Kadın komşusuna sordu:"Her bayram, kızınız kayınvalidesinin yanına gidiyor. Hiçbir bayramı seninle beraber geçirmiyor. Sen bundan rahatsız olmuyor musun?"Komşu
cevap verdi?:
"Neden rahatsız olayım ki?
"Ama kızın o senin. Şöyle bayramda birlikte kahvaltı etmek istemiyor musun?
"Zaten ben kızımla aynı şehirde oturuyorum. Kayınvalidesi ise uzakta. Hiç olmazsa kadıncağız bayram neşesini oğlu ve geliniyle yaşasın. Neden bu kadar mutluluğu o anneye çok göreyim ki? Hem kızımla aynı şehirde oturayım, hem de bayramda yanımda kal, diyeyim bu adil bir davranış değil. Hem sonra yarın ben de kayınvalide olacağım. Oğlum başka şehirde olsa ben de bayramlarda onu beklerim."
Söze karışan diğer bayansa:
"Mademki ben gelin aldım. Tabii ki, bayramlarda yanımda olacak. O annesine giderse gelenime gidenime kim
hizmet edecek?" dedi.
Bayram yaklaşıyor. Uzakta olan anne-babalar evlatlarını bekliyor. Bayram vesilesiyle hasret gidermek istiyor. Kimi eşler arasında "Senin ailene gittik. Benim aileme gitmedik."
tartışması oluyor.
Bu durumda ne yapmak gerek?
Böyle konularda ebeveynlere büyük görev düşüyor. Kimi kız annesi, kızıyla aynı mahallede oturuyor. Bayramda bile kızının kayınvalidesinin yanına gitmesini istemiyor. Kimi kayınvalide de gelinini bayramda bile annesinin yanına gitmesine izin vermiyor.
Arada tabii ki,
gençler kalıyor. Güzel geçmesi gereken bayram bazen taraflara zindan oluyor.
Bayram bir şeyleri kutlamaksa o güzel günü güzellikle ve adilce geçirmek gerekir.
Aileler farklı şehirlerde oturuyorsa bir bayram bir aileye, diğer bayram öteki aileye gitmelidir.
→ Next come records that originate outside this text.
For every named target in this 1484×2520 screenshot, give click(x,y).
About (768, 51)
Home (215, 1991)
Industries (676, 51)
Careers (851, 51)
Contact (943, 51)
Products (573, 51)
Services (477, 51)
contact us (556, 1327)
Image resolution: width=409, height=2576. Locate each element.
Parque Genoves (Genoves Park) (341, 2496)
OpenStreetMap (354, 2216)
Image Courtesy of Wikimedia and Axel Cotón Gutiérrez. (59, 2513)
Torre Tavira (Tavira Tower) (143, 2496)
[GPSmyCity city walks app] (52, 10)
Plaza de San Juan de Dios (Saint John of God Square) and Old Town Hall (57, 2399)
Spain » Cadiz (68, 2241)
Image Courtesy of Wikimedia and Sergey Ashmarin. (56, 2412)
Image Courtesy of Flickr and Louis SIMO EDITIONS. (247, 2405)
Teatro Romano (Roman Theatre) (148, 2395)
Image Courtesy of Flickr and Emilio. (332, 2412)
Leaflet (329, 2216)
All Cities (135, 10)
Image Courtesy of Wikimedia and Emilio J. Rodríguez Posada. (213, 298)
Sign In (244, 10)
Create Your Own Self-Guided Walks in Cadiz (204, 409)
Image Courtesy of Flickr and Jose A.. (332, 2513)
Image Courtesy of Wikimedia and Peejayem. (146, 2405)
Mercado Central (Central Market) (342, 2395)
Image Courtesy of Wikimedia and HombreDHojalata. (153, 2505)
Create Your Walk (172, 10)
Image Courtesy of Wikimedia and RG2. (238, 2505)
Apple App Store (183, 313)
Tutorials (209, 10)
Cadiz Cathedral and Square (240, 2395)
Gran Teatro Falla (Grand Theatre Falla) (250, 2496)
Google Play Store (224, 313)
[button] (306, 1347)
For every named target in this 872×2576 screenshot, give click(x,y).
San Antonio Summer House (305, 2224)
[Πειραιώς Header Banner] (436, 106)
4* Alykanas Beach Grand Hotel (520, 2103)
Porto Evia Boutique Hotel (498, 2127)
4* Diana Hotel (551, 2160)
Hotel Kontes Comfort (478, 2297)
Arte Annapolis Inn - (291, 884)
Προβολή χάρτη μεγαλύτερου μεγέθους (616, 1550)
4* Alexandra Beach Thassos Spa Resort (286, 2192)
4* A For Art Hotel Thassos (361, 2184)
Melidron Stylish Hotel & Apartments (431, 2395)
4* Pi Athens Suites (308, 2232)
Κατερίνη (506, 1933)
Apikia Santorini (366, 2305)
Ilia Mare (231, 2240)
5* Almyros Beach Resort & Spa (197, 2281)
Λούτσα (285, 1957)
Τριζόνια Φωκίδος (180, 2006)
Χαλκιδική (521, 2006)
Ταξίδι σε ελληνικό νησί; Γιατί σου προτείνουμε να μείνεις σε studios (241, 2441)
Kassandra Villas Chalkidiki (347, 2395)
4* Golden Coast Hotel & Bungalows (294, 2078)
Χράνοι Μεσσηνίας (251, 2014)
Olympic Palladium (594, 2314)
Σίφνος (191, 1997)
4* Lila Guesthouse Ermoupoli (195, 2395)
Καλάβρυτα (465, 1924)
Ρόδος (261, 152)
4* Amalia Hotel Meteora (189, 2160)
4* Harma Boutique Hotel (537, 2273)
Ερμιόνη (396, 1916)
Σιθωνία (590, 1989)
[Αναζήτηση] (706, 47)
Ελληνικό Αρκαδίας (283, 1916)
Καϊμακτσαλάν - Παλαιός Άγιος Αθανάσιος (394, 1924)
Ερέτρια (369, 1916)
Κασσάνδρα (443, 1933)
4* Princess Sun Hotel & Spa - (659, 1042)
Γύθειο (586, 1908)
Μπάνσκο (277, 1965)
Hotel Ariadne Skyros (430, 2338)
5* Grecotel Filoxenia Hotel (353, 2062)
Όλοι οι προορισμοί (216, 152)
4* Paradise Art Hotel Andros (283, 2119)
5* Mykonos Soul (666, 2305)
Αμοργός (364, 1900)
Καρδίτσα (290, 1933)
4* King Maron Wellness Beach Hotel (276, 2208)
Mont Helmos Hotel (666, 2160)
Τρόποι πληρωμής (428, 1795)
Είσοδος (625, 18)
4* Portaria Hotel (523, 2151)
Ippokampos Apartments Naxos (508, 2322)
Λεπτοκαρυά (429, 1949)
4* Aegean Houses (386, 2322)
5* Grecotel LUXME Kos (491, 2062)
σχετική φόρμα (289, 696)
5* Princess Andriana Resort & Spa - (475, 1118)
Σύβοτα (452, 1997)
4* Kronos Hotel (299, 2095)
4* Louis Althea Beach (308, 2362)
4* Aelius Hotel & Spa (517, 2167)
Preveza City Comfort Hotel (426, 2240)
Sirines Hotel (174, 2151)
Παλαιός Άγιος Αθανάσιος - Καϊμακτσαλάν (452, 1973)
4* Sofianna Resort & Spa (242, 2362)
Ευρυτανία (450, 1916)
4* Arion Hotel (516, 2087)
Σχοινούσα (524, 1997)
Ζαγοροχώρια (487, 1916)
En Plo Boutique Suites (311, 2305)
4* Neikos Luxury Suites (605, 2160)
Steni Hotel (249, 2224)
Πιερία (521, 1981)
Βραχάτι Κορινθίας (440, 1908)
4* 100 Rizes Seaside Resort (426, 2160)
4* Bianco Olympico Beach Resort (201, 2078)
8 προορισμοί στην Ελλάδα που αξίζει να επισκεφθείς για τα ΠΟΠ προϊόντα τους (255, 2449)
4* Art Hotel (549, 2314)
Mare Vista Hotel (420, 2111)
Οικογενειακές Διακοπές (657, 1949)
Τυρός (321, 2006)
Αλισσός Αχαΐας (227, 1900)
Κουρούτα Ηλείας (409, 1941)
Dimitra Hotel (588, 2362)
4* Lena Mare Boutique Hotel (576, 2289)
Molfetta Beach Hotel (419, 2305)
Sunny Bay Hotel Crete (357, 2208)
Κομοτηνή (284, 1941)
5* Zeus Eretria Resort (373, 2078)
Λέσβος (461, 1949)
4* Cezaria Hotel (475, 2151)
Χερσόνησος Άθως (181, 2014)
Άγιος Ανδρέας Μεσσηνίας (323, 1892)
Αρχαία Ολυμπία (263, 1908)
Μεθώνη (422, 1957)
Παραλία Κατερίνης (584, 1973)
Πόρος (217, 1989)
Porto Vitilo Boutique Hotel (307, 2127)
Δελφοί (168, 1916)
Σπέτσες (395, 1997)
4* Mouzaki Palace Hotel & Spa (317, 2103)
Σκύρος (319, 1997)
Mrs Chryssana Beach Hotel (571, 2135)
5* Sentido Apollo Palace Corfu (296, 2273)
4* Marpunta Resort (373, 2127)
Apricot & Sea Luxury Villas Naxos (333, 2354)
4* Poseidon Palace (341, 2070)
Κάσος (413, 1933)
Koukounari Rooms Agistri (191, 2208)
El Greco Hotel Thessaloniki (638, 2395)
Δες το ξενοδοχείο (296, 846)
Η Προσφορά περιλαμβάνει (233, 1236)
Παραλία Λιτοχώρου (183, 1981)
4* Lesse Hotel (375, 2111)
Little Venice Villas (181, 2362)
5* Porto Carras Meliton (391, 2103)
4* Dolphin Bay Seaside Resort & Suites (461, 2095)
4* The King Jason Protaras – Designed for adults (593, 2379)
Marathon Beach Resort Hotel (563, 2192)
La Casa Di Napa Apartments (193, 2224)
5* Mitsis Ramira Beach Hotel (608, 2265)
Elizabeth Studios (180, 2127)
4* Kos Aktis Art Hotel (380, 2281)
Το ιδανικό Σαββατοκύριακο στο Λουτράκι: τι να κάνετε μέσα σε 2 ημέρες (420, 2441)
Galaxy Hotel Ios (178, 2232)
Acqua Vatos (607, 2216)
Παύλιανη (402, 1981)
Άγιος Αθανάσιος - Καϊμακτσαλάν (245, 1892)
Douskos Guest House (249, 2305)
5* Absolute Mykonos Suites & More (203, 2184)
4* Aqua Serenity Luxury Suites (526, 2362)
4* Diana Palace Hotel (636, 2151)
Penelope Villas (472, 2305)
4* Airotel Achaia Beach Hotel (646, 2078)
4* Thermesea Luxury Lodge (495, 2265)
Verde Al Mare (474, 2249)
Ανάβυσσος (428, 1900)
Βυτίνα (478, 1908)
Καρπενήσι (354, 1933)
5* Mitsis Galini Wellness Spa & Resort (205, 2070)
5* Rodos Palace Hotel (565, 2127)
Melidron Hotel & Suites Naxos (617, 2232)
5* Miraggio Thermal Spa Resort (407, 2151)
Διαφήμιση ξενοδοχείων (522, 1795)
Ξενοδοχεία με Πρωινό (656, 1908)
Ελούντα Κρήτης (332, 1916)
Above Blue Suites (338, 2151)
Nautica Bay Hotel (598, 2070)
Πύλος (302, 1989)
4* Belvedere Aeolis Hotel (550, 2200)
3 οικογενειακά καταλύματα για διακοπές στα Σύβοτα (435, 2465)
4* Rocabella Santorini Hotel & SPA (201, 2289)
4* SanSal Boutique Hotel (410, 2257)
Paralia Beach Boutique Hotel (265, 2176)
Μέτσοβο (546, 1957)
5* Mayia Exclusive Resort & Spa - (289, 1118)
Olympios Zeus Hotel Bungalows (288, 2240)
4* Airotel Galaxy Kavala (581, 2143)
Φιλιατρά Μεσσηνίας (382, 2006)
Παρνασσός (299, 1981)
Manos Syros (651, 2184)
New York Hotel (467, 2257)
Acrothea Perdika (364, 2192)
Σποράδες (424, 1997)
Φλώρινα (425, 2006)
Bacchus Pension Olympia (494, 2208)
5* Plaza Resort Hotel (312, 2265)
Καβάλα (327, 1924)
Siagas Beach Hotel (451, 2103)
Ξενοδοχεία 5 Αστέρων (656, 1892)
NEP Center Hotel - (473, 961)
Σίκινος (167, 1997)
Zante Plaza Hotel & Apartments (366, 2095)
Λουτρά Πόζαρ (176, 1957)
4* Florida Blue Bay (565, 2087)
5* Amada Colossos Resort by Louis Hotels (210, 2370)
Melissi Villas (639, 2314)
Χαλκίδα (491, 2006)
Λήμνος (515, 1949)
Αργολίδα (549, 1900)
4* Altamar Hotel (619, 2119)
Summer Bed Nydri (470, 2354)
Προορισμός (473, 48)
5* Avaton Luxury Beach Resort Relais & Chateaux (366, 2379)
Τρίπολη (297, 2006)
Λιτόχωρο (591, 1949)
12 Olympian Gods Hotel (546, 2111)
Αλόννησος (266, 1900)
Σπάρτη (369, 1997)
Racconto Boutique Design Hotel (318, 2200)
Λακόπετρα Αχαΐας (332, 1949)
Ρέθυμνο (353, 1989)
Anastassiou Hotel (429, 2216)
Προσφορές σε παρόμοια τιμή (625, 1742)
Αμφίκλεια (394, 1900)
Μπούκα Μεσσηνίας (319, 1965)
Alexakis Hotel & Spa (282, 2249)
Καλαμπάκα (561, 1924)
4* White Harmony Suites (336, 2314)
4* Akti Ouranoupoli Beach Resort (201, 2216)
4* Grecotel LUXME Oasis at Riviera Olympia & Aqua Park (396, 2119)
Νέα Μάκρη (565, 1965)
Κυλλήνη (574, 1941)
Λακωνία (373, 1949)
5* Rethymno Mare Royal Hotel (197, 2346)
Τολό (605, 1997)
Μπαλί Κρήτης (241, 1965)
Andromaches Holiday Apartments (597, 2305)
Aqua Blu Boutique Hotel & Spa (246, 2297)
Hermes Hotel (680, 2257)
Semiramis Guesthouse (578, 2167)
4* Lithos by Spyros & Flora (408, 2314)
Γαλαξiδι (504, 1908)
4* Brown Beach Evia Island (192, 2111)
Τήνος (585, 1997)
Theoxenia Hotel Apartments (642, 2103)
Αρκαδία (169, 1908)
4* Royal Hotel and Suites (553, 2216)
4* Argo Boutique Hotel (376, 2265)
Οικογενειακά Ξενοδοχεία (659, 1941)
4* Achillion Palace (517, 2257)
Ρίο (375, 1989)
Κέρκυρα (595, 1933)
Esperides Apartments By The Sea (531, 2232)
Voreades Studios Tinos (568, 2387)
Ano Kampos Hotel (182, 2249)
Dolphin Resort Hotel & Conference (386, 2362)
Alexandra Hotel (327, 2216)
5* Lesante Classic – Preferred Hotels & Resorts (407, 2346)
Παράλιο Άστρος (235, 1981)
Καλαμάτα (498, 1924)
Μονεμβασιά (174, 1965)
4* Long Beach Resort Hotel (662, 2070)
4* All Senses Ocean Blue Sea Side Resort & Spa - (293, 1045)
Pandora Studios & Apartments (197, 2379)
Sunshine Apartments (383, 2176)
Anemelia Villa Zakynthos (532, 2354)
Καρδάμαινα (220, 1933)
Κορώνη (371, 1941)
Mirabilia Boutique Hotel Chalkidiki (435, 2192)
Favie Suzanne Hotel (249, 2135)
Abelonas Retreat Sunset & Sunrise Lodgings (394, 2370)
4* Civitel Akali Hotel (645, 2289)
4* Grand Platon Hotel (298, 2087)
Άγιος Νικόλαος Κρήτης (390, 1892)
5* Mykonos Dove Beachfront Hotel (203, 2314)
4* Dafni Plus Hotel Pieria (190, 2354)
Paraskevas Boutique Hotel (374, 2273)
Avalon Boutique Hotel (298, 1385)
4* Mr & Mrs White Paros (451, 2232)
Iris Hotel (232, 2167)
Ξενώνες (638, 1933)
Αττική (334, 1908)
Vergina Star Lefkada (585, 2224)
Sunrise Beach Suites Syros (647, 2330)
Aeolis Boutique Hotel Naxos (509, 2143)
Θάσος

Gelini yanında olan kayınvalide, oğluna gelinini annesine götürmesini, aynı şehirde oturan kız annesi de kızına uzakta olan kayınvalidesine gitmesini öğütlemelidir.
Zaten son zamanlarda bayramlar büyüklerin ziyaret edileceği kutsal günlerden çıkıp
tatile dönüştü. Eskiden büyüklerin yanına gitmek için günler sayılırdı. Şimdi ise genelde eşler çalıştıkları için kafalarını dinlendirmek için tatile gidiliyor. Evet çalışan için tatil güzel bir şey. Fakat günün kutsallığını da unutmamak lâzım. Bugün genç olanlar yarın yaşlanarak evlatlarının bayramda kendilerini ziyaret etmelerini bekler. Bir anneanne, babaanne ve dedenin en büyük mutluluğu torunlarını ve evlatlarını yanında görmek, onlarla hasret gidermektir. Zaten bayramın özelliği küslerin barışması, büyüklerin ziyaret edilmesi, akraba, eş ve dost arasında muhabbet köprüsü kurmaktır.
Son zamanlarda bu köprüler yıkılmaya başladığından akrabalar arasında bir uzaklaşma ve bunun neticesinde de yalnızlaşma ortaya çıktı. Yalnızlaşma ise insanların daha kolay depresyona girmelerine sebep olmaktadır. Mademki önümüzde böyle bir muhabbet köprüsü var. O halde köprüyü "Senin ailen, benim ailem tartışma alanı haline getirmeyelim." diyerek, köprüden sırayla ve adilce geçelim.